ACTION ITEM:
Omit the pictures, and output the rest of the entries exactly as written.

SUPPLIED DATA:

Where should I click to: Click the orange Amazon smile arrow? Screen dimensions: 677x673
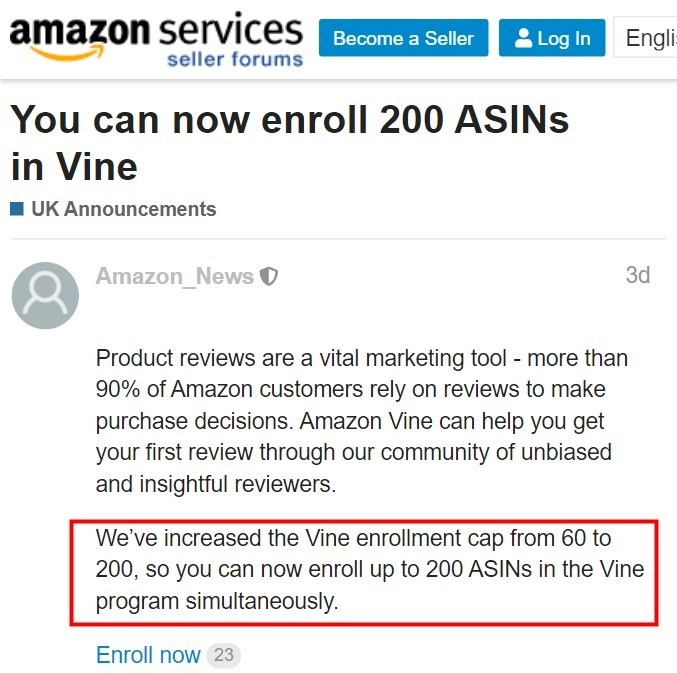point(70,53)
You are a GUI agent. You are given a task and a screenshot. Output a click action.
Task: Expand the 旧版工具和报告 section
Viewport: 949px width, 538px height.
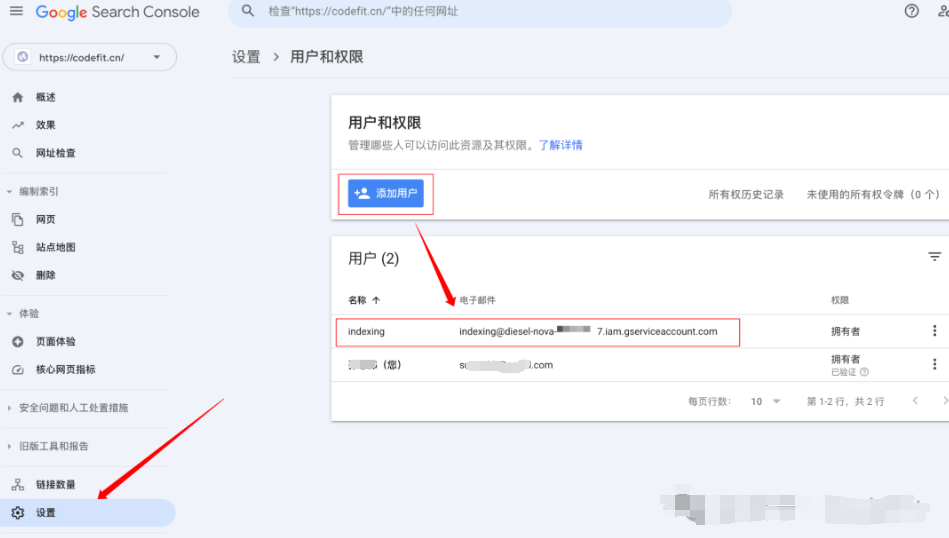pos(60,446)
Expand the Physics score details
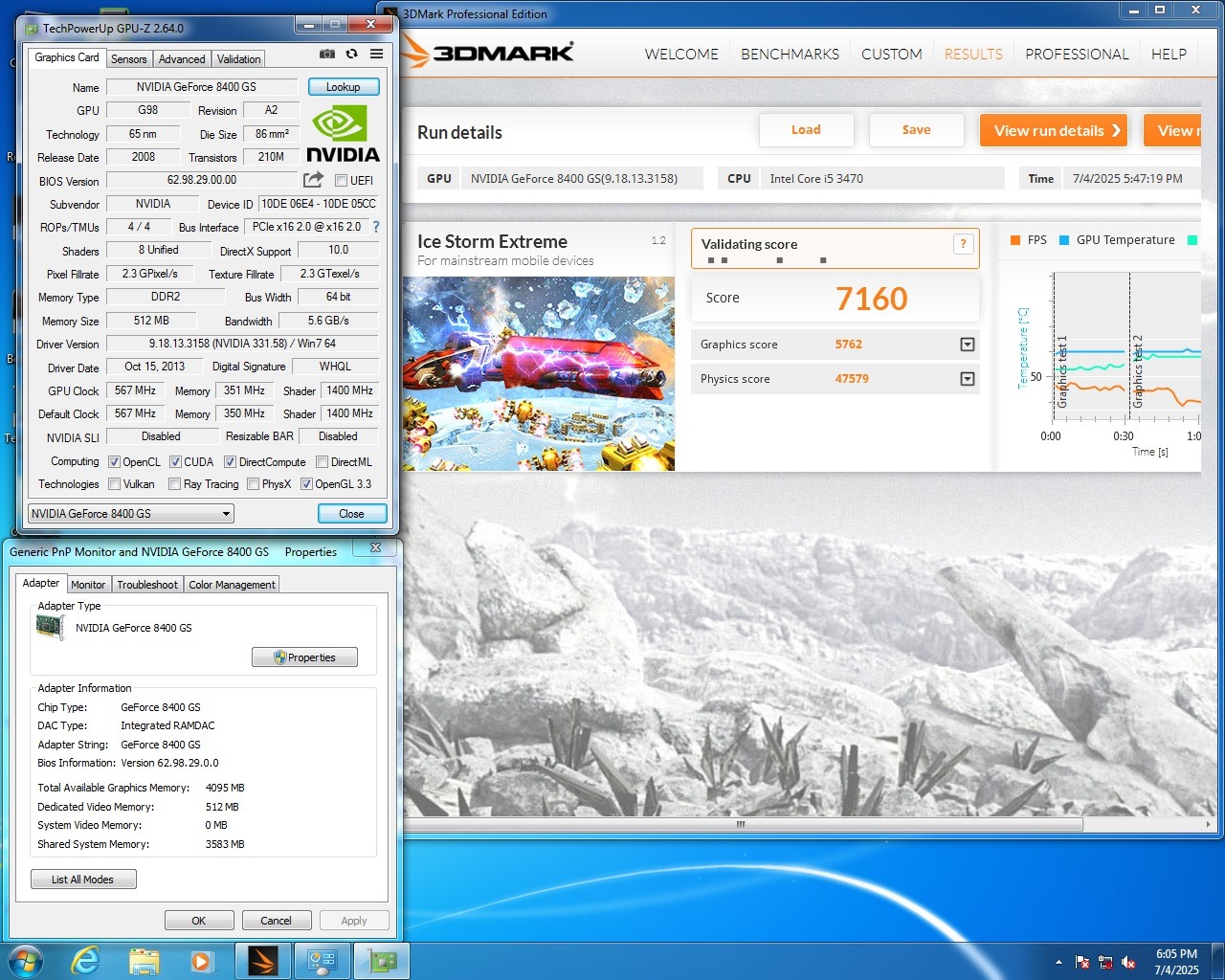 968,379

ANSWER:
Where should I click to: Click the orange Amazon smile arrow? Screen dimensions: 677x673
point(70,53)
You are a GUI agent. You are given a task and a screenshot. Output a click action.
Task: Expand the 旧版工具和报告 section
Viewport: 949px width, 538px height.
pos(60,446)
Expand the Physics score details
 968,379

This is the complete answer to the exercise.